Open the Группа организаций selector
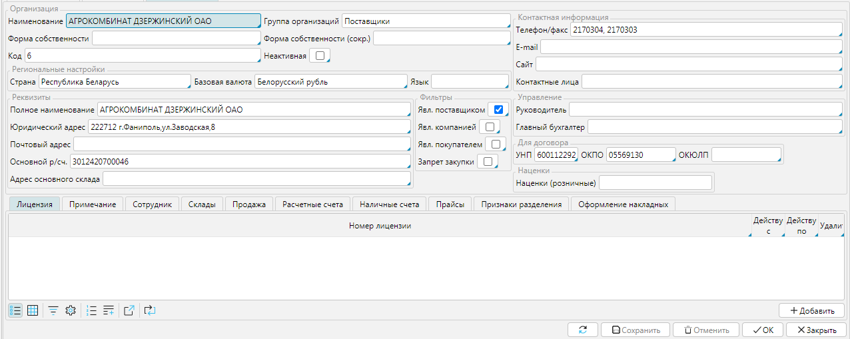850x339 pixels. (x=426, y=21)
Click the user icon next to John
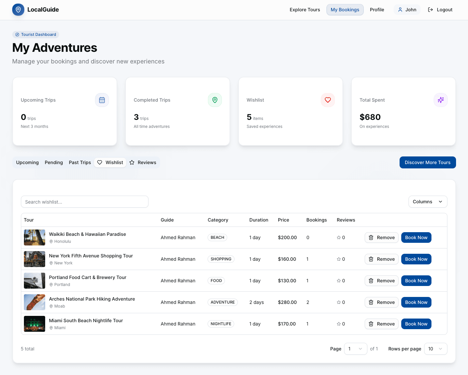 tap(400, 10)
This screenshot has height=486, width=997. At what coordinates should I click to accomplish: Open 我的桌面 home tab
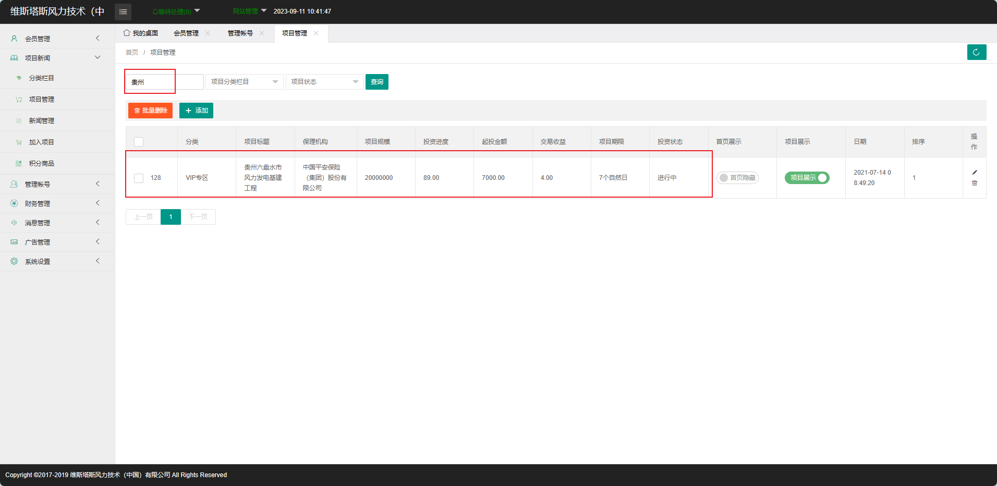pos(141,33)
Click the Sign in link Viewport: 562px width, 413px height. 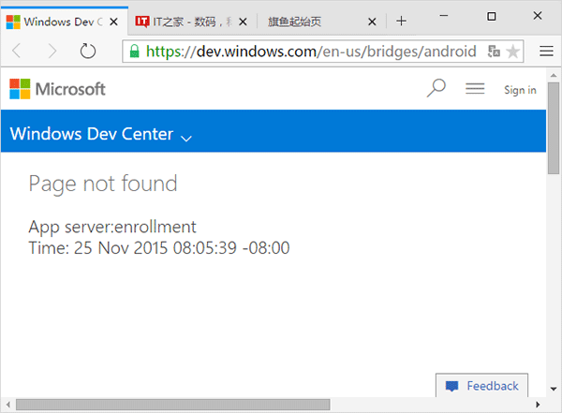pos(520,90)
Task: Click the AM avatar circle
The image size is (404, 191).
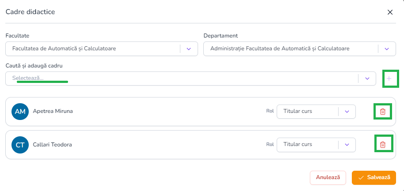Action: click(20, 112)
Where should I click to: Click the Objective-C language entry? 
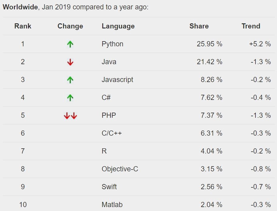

______________________________

Retyped exactly, the lines from the one holding "The image size is (404, 191)." through the last line of the data above are the whole answer. Pictures stay out.

The image size is (404, 191).
Action: click(20, 112)
Where should I click to: Click the Objective-C language entry? 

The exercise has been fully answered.